***** Data for this exercise *****

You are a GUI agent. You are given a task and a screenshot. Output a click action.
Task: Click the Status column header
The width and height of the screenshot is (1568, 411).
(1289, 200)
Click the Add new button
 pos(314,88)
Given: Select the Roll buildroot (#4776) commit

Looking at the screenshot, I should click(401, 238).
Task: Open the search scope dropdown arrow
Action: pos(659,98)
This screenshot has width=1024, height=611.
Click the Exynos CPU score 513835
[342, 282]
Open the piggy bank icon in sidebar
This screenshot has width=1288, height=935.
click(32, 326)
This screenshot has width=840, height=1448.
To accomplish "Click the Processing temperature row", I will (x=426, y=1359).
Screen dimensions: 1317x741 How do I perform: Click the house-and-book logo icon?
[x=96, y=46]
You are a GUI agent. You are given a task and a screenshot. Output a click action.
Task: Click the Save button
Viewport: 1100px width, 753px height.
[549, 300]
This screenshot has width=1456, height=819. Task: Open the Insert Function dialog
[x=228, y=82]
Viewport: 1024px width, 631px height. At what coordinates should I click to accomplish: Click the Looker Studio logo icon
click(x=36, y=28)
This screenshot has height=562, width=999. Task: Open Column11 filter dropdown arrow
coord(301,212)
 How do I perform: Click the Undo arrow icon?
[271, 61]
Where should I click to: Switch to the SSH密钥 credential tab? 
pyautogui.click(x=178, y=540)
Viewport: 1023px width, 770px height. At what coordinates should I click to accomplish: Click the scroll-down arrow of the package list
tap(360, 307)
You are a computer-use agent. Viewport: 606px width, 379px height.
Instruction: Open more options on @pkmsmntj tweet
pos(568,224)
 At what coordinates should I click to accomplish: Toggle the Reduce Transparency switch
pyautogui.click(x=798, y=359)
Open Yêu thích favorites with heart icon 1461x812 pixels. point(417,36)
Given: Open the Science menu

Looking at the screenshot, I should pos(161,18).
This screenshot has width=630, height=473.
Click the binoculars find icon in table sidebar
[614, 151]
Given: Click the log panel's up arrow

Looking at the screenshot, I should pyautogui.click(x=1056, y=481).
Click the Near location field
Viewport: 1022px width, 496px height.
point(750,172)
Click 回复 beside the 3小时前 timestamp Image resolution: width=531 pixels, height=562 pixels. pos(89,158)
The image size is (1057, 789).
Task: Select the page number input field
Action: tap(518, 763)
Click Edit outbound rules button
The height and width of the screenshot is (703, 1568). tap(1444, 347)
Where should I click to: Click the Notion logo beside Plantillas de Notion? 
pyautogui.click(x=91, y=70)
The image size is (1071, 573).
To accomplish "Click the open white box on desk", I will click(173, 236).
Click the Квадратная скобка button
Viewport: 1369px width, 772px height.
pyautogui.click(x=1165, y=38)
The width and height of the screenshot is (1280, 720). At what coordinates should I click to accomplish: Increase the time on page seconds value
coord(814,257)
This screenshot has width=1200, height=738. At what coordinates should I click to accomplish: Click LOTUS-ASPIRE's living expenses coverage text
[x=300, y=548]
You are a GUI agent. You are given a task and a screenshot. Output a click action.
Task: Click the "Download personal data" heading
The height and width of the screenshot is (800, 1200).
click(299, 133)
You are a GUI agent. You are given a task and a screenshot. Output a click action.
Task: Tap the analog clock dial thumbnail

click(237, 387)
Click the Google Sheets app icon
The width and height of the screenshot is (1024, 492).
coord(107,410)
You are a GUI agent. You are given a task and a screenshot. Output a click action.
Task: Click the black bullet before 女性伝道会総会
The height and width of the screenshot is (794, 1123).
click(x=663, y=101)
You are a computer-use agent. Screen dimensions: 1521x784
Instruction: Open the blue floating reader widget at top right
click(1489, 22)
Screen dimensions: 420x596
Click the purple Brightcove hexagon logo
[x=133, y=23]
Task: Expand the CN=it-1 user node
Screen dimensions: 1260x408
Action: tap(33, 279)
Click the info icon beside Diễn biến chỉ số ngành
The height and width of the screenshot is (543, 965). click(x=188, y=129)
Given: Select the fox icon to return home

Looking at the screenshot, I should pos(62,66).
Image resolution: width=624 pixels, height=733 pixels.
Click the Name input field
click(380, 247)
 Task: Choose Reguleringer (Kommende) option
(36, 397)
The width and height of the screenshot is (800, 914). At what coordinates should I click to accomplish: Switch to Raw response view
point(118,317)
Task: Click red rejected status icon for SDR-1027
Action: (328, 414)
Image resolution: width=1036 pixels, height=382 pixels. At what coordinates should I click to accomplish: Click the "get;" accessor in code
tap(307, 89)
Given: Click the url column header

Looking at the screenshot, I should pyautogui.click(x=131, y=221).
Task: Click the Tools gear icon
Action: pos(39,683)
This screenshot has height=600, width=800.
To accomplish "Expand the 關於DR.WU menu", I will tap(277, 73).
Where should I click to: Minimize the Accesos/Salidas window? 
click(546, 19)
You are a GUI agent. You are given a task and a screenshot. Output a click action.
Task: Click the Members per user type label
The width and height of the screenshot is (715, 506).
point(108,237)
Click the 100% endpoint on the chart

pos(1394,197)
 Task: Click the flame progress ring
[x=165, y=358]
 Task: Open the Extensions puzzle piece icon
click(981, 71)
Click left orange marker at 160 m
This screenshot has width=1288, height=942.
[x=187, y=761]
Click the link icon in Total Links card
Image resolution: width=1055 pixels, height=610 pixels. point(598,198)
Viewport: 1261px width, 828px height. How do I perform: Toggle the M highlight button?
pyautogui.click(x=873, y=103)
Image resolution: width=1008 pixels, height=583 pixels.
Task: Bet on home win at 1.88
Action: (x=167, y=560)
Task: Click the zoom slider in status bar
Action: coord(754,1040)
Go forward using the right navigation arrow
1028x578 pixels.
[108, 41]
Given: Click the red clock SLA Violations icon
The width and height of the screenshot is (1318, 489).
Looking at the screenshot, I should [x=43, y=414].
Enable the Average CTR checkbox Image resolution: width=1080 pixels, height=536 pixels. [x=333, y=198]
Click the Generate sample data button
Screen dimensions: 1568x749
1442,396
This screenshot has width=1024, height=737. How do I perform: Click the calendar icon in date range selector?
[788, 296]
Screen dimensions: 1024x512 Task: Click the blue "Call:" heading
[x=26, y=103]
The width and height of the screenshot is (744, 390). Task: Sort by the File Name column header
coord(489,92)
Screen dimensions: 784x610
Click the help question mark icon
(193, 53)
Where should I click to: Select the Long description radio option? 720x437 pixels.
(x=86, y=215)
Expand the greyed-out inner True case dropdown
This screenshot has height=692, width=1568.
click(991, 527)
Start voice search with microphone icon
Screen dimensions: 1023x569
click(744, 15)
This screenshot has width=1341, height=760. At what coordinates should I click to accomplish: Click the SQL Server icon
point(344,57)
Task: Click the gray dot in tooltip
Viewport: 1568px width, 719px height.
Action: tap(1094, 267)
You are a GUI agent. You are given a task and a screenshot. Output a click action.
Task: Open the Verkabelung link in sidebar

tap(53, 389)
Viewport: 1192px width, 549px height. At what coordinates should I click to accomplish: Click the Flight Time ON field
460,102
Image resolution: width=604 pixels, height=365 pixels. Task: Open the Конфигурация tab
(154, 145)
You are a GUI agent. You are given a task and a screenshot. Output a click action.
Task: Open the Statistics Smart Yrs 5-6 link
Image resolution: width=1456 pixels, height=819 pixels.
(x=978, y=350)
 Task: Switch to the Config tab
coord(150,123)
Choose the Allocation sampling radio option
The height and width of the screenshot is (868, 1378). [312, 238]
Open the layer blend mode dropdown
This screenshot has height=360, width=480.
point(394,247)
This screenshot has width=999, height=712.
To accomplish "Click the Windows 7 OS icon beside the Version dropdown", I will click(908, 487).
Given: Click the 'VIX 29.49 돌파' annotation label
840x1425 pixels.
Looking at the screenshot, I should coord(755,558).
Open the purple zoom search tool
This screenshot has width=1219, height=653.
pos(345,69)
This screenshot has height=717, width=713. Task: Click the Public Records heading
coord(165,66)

*****

> The exercise
Reproduce the stretch of the records from the line containing "Where should I click to: Select" through the line containing "click(744, 15)", keeping every character as it appears.

> Task output
Where should I click to: Select the Long description radio option? 720x437 pixels.
(x=86, y=215)
Expand the greyed-out inner True case dropdown
This screenshot has height=692, width=1568.
click(991, 527)
Start voice search with microphone icon
Screen dimensions: 1023x569
click(744, 15)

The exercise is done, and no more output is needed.